Kein Braunkohle-Stopp in Turow: Polen will weiter baggern
Der Europäische Gerichtshof hat eine einstweilige Anordnung erlassen. Aber Polens nationalpopulistische Regierung weigert sich, sie umzusetzen.
In Tschechiens Hauptstadt Prag hingegen knallten die Korken, denn der Streit um den Turow-Tagebau und das dazugehörige Kraftwerk im Dreiländereck Polen-Tschechien-Deutschland dauert schon Jahre an. Polen grabe ihnen das Grundwasser ab, klagen die Anwohner:innen. Je weiter der Tagebau fortschreite, desto weniger Wasser sei in den Brunnen, die Zehntausende Menschen an der Grenze mit Wasser versorgten.

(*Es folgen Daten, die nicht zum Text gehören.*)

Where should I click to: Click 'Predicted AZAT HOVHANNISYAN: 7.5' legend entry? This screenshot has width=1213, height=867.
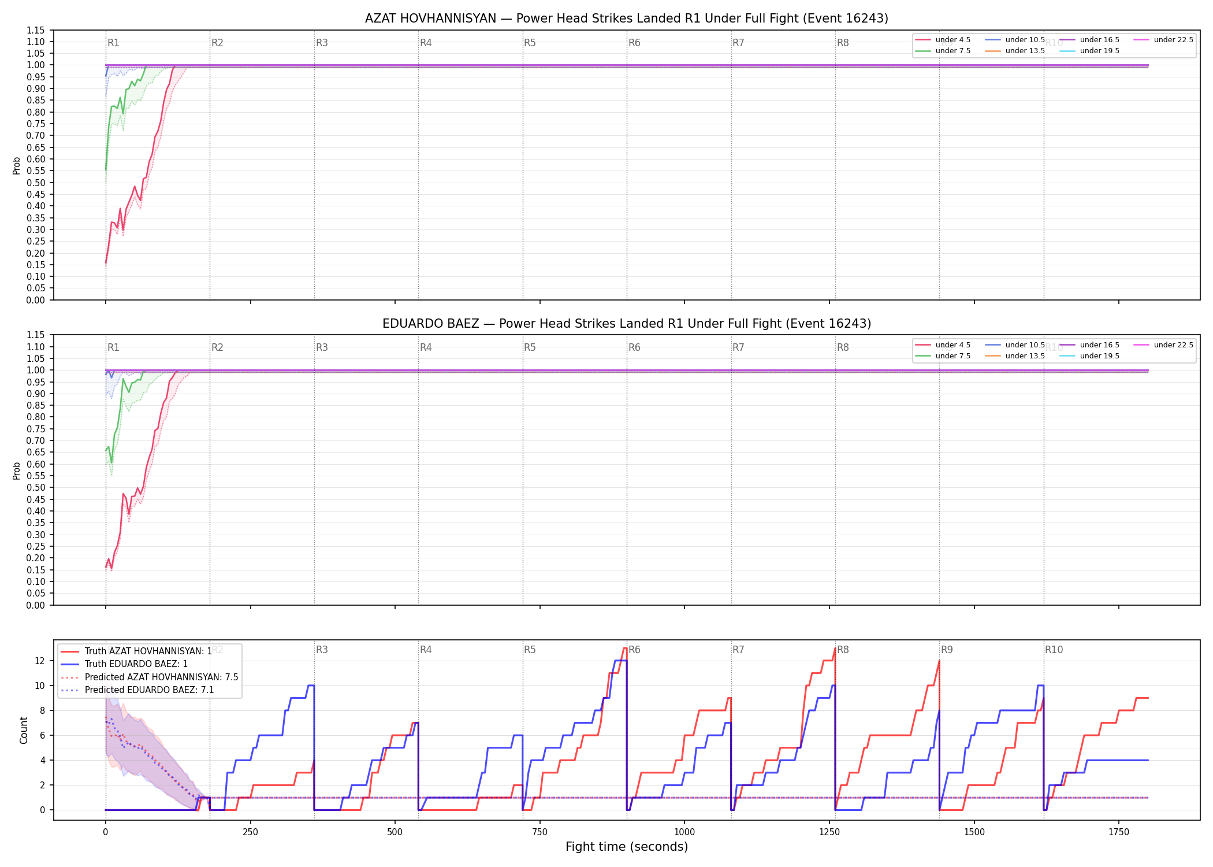click(150, 677)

Die Angst, dass die Brunnen bei weiterem Betrieb des Tagebaus endgültig versiegten, sei begründet, gab eine Richterin in Luxemburg den tschechischen Kläger:innen recht.
Doch noch ist es nur eine einstweilige Anordnung. Polen solle den Braunkohle-Abbau bis zu einem endgültigen Urteil stoppen. Da den regierenden Nationalpopulisten von der Recht und Gerechtigkeit (PiS) aber auch vorgeworfen wird, polnisches wie EU-Recht gebrochen zu haben, könnte das endgültige Urteil ebenfalls ein „Stopp“ bedeuten. Denn die PiS-Regierung verlängerte die Turow-Lizenz zum Braunkohle-Tagebau um weitere 20 Jahre, ohne ein Umweltschutzverfahren durchzuführen, wie es die Gesetze vorsehen.

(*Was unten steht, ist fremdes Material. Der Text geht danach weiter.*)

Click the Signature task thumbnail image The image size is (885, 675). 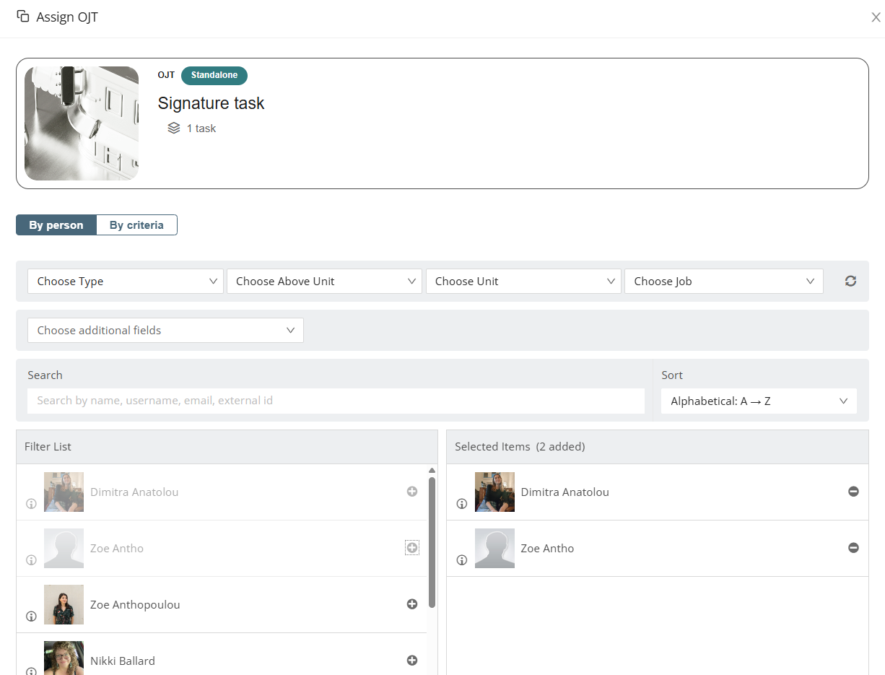click(82, 123)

Mit den direkt betroffenen Tagebau-Nachbar:innen im Dreiländereck, die immer wieder gegen Dreck, Lärm und das Riesen-Loch von über 2.500 Hektar direkt vor ihrer Haustür protestieren, strebte der PiS kontrollierte Staatskonzern PGE weder einen Kompromiss an, noch nahm er überhaupt das Gespräch auf. Dies aber verlangt sowohl das polnische wie auch das EU-Recht, wie Naturschutz-Aktivisten und die Grünen immer wieder anmahnten. Die einstweilige Anordnung des EuGH kommt also nicht so „unerwartet“, wie Premier Morawiecki den Pol:innen weismachen will.

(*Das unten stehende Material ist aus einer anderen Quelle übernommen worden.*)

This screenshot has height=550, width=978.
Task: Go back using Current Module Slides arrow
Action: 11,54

Permanenter Rechtsbruch durch Regierung
In den letzten Jahren weigerte sich Polen mehrfach, Urteile des EuGH in Luxemburg oder des Gerichtshofs für Menschenrechte in Straßburg anzuerkennen und umzusetzen. Folgen hatte dies bislang keine, bis auf den Fall des Naturschutzgebiets Rospuda-Tal, durch das die PiS-Regierung eine Schnellstraße auf Stelzen bauen wollte, und den Bialowieza-Nationalpark an der Grenze zu Belarus, in dessen Pufferzone der Staatsforst massive Holzeinschläge plante. In beiden Fällen sorgte die Androhung hoher Finanzstrafen für die Umsetzung der Urteile.
Doch seit auf Polen eine wahre Prozessflut zurollt, versuchen die PiS-Politiker die europäischen Gerichte als „inkompetent“, „unzuständig“ oder gar „parteiisch“ abzuqualifizieren. Damit versuchen sie gegenüber der eigenen Bevölkerung den permanenten Rechtsbruch und das Nichtbefolgen von Gerichtsurteilen als „Verteidigung der Souveränität Polens“ rechtfertigen.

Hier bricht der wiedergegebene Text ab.